WASHINGTON — Wal-Mart, the giant retailer now under fire over allegations of foreign bribery in Mexico, has participated in an aggressive and high-priced lobbying campaign to amend the long-standing U.S. antibribery law that the company might have violated.
The push to revisit how federal authorities enforce the statute has been centered at a little-known but well-funded arm of the U.S. Chamber of Commerce where a top executive of Wal-Mart has sat on the board of directors for nearly a decade.
The effort has intensified in the past two years, drawing on the backing of several large companies and trade groups such as the Retail Industry Leaders Association, where one of Wal-Mart's top executives serves as a director. It also has involved high-powered lobbyists, including former attorney general Michael Mukasey.
The 1977 law, known as the Foreign Corrupt Practices Act, prohibits U.S. companies from offering fees or gifts to foreign officials to advance corporate interests.
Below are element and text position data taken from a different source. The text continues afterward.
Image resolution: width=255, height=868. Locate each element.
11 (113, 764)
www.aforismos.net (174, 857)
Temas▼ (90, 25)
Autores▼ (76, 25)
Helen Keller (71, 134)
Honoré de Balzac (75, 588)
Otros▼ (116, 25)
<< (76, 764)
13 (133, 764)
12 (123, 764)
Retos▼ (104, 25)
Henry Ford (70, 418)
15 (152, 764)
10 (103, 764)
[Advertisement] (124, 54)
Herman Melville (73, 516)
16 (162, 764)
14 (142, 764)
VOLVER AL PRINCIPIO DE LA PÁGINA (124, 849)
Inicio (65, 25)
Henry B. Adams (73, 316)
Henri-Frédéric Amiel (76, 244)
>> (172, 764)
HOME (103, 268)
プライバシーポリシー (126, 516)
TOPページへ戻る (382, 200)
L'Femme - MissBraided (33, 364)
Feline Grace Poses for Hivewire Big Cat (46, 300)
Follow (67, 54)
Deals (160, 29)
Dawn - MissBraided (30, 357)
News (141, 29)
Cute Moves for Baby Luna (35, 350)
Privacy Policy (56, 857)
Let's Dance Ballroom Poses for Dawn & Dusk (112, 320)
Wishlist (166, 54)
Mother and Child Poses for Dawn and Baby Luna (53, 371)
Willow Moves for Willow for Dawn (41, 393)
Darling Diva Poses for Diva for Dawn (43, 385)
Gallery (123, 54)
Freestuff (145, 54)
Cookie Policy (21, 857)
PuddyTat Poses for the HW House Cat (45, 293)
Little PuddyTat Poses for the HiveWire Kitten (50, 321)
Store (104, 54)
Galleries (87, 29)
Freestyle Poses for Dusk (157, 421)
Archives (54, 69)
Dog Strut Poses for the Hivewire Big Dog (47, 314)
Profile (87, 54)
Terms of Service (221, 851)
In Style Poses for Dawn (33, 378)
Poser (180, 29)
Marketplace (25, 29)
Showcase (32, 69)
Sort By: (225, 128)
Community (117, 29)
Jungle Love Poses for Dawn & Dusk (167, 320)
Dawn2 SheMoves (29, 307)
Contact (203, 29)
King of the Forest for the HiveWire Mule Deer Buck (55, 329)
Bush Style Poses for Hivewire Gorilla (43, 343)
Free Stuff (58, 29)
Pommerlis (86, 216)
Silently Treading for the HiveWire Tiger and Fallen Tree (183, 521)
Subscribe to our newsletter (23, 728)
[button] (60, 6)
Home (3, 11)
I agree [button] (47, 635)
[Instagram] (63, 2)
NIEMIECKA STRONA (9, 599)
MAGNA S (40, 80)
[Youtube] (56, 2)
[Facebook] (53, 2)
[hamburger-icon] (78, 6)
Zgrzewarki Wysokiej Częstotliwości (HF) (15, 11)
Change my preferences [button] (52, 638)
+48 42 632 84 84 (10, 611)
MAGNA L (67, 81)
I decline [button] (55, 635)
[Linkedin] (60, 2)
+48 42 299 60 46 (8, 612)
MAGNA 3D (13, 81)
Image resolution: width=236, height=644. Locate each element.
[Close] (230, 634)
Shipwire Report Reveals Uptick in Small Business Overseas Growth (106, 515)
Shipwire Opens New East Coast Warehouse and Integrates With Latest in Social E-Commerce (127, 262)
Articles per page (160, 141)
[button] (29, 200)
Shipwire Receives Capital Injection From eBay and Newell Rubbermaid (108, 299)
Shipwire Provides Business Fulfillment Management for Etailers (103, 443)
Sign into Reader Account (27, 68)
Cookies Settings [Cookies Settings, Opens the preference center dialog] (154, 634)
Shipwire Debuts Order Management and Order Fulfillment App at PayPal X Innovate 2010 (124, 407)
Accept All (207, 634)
There is no evidence that suggests Wal-Mart participated in the chamber's efforts because of its problems in Mexico.
The Justice Department launched an investigation into Wal-Mart's Mexican subsidiary in December over allegations that it paid more than $24 million in bribes to win construction permits there.
A company whistle-blower told top corporate officials about the alleged bribes in 2005, the New York Times reported Sunday. The company launched but then shut down an internal inquiry and then failed to notify the Justice Department or the Securities and Exchange Commission of the allegations as required by law.
Wal-Mart's corporate secretary and top ethics officer, Thomas Hyde, who stepped down from his job at Wal-Mart in 2010, was among the company executives who received initial reports of the bribes in 2005, the New York Times reported.
Between 2003 and 2010, public records show, Hyde sat on the 40-member board of the Institute of Legal Reform, a division of the chamber that has led the way in criticizing parts of the antibribery law and talking about the need to change it.
Wal-Mart did not respond to questions about its participation in the chamber campaign.
Wal-Mart issued a statement on Tuesday saying it had created a new role for a global compliance officer for the Foreign Corrupt Practices Act. "We are taking a deep look at our policies and procedures in every country in which we operate," said company spokesman David Tovar.